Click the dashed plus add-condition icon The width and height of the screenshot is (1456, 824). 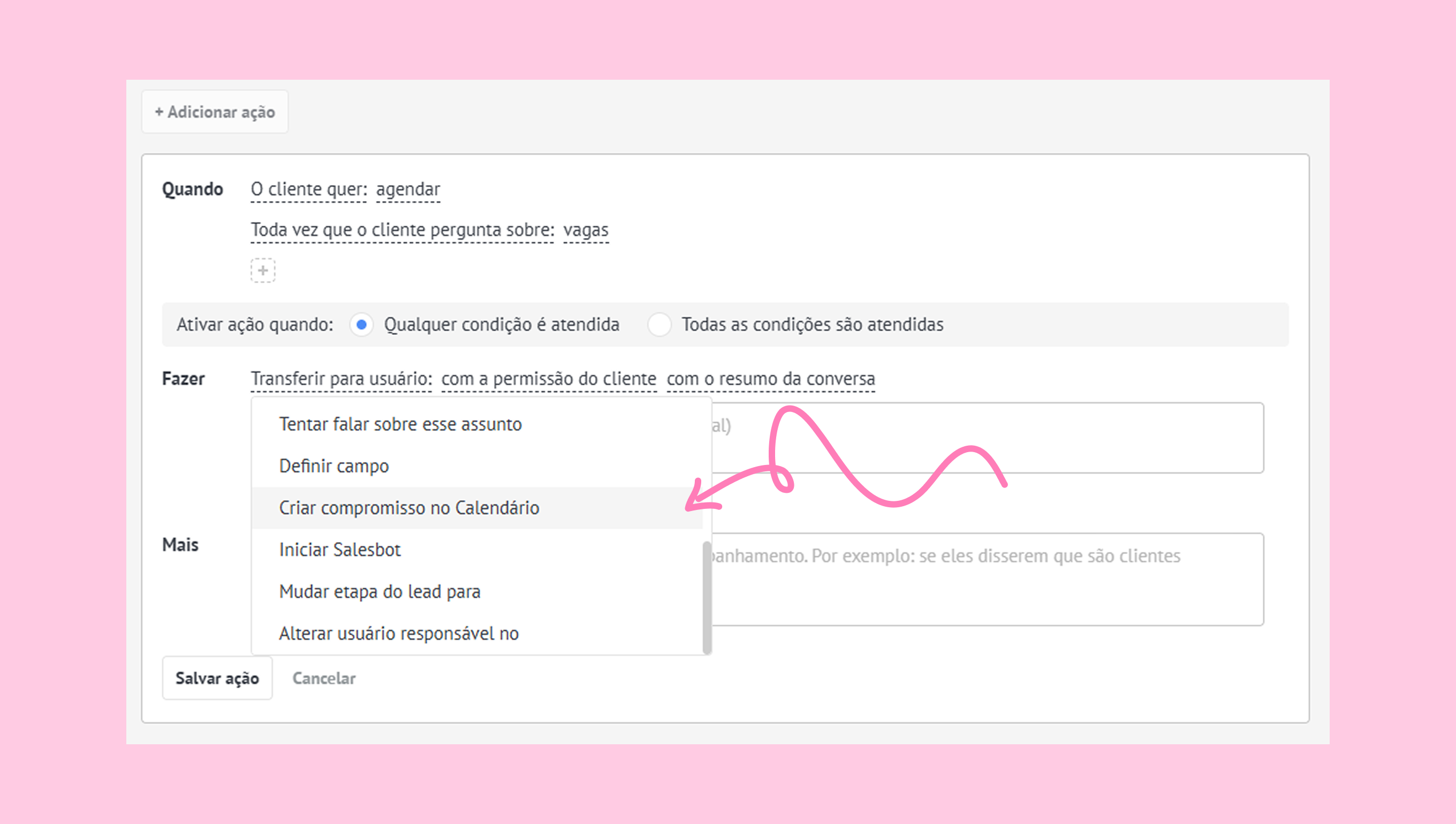click(x=263, y=271)
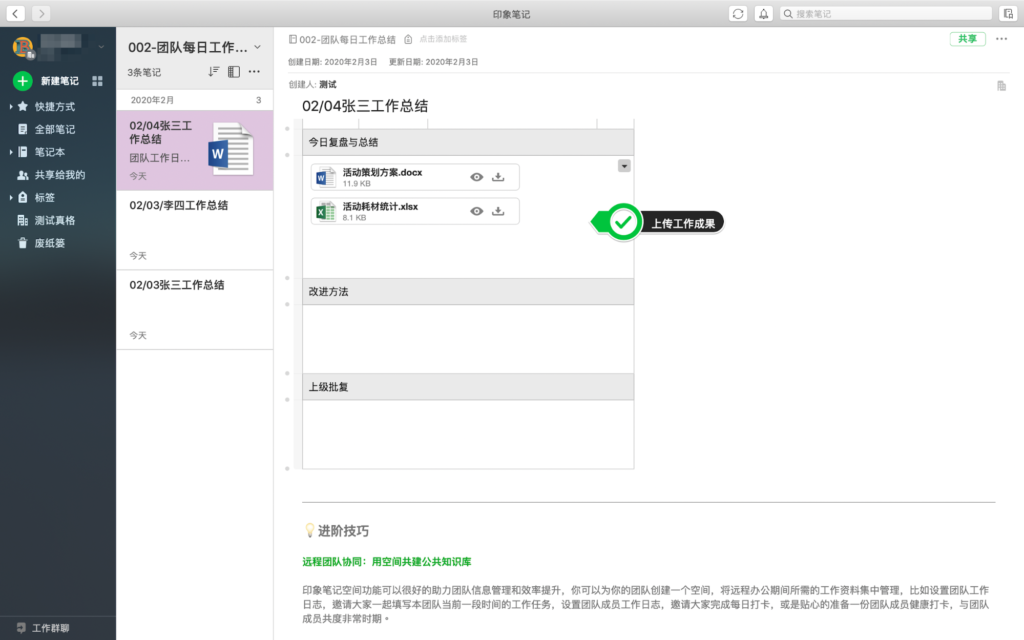1024x640 pixels.
Task: Preview 活动策划方案.docx with eye icon
Action: coord(477,178)
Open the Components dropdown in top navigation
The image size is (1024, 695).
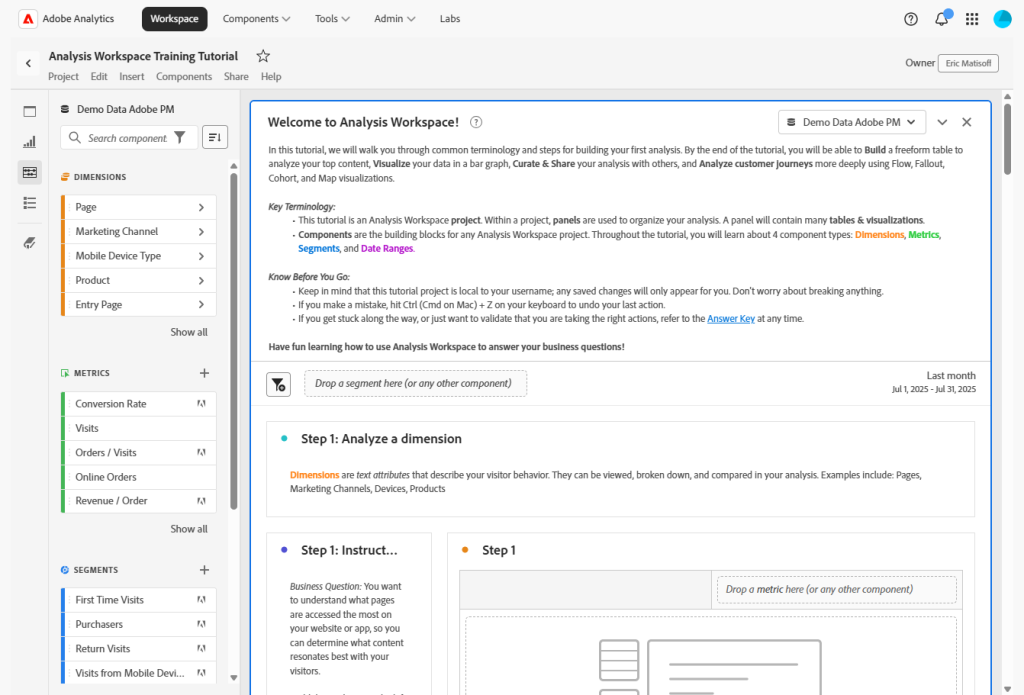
──────────────────────────────
* Problem details: Copy the rows from the line containing "Open the Components" through the end of the rows, swapping "dropdown" for "menu" and keeping everything else the same. Leave the pictures out.

* Correct response:
Open the Components menu in top navigation
The image size is (1024, 695).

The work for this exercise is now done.